# Machine Learning, Composability, and the Category Learn
A neural network, in practice, is often interpreted and constructed as a composition of multiple predefined components that serve as "atoms" from which to build increasingly complexl models. Naturally, machine learning libraries often feature these components as built-ins, but this implicitly uses the composability of these "trainable" components.
(Fong et al., 2019) formalise this notion by describing "trainable" functions as morphisms in a suitably constructed category, the category **Learn**. Here, we introduce their concept of a *learner* by constructing a small neural network within Julia.

In [1]:
using Random

abstract type Learner{M, N} end

## Learners
The problem of supervised learning is to find suitable approximation for a target function $f^* : A \to B$ within a collection of functions $f : P \times A \to B$ where $P$ is a parameter space. Precisely, by looking at examples $(a, b) \in A \times B$ with $f^*(a) \approx b$, we want to discover a choice of parameters $p^* \in P$ such that $f^* \approx f(p^*, \cdot)$ according to some error metric. (Fong et al., 2019) constructs *learners* to contain the necessary information to carry out this task, including:
 - Parameter Space: $P$
 - Implementation Function: $I : P \times A \to B$
 - Update Function: $U : P \times A \times B \to P$, and
 - Request Function: $r : P \times A \times B \to A$.

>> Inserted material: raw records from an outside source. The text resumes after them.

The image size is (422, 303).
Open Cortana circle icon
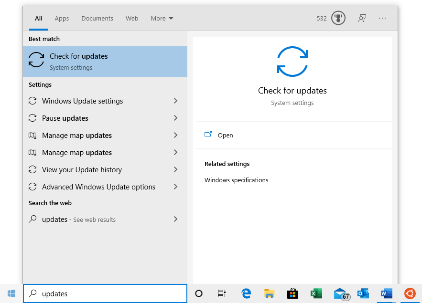tap(199, 293)
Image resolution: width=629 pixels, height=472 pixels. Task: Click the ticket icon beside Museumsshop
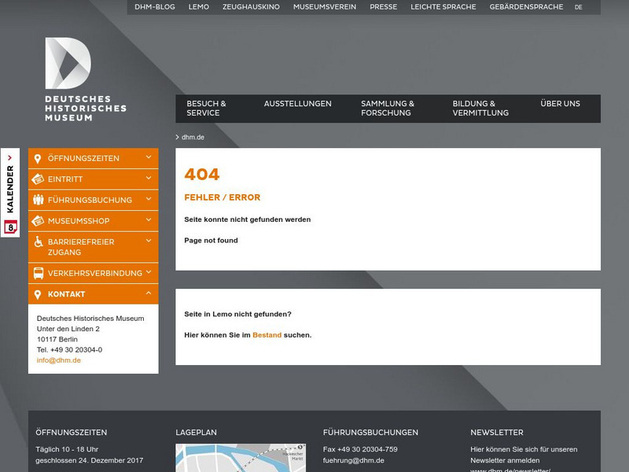37,220
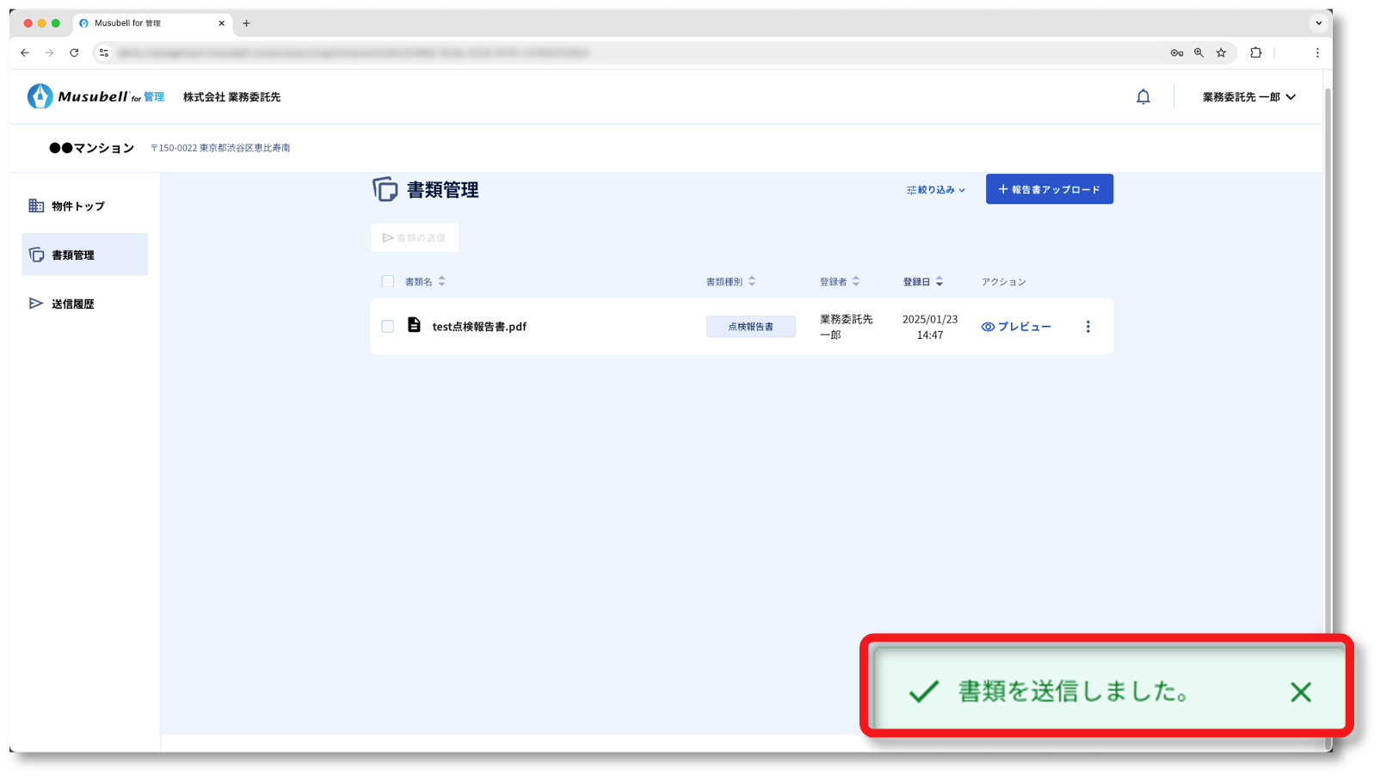1380x780 pixels.
Task: Click the 点検報告書 type tag
Action: 750,327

Intuitively, a learner can be throught of as a family of parameterised functions equipped with a method for updating its current parameters according to obsevations.

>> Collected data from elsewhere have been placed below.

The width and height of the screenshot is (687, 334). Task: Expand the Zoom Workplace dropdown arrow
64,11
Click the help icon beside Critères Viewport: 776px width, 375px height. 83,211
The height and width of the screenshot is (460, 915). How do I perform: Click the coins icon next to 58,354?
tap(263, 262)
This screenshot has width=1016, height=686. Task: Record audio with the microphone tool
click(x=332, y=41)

### What a Learner Does (Implementation Functions)
First, to specify a learner from an input space $A$ to an output space $B$, we need to describe the relationship it implements between these inputs and outputs. This relationship is allowed to depend on parameters taken from the learner's parameter space $P$ and is captured by its implementation function $I : P \times A \to B$. We view the implementation function as carrying a parameter $p \in P$ and an input $a \in A$ to a predicted output $I(p, a) \in B$.

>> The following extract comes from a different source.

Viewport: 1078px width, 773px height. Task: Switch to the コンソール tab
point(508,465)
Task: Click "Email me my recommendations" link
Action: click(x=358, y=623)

Consider, for instance, the simple example of a fully-connected linear layer from $\mathbb{R}^M$ to $\mathbb{R}^N$ that has:
 - a parameter space $P = \mathbb{R}^{N \times M} \times \mathbb{R}^N$ containing all $N \times M$ weight matrices and all $N \times 1$ bias vectors, and
 - an implementation function where, for any parameters $p = (W, b) \in P$, we have
$$ I(p, x) = W x + b $$
   for all $x \in \mathbb{R}^M$.

We can implement this learner in Julia as a type `LinearLearner{M, N}` where instances of this type represent choices of parameters.

In [2]:
struct LinearLearner{M, N} <: Learner{M, N}
    weights::Matrix{Float64}
    biases::Vector{Float64}
    
    function LinearLearner{M, N}(weights, biases) where {M, N}
        @assert size(weights) == (N, M)
        @assert size(biases) == (N,)
        return new(weights, biases)
    end
end

function LinearLearner{M, N}() where {M, N}
    weights = rand(N, M)
    biases = rand(N)
    return LinearLearner{M, N}(weights, biases)
end

function implementation(learner::LinearLearner{M, N}, input::Vector{Float64}) where {M, N}
    @assert size(input) == (M,)
    return learner.weights * input + learner.biases
end

implementation (generic function with 1 method)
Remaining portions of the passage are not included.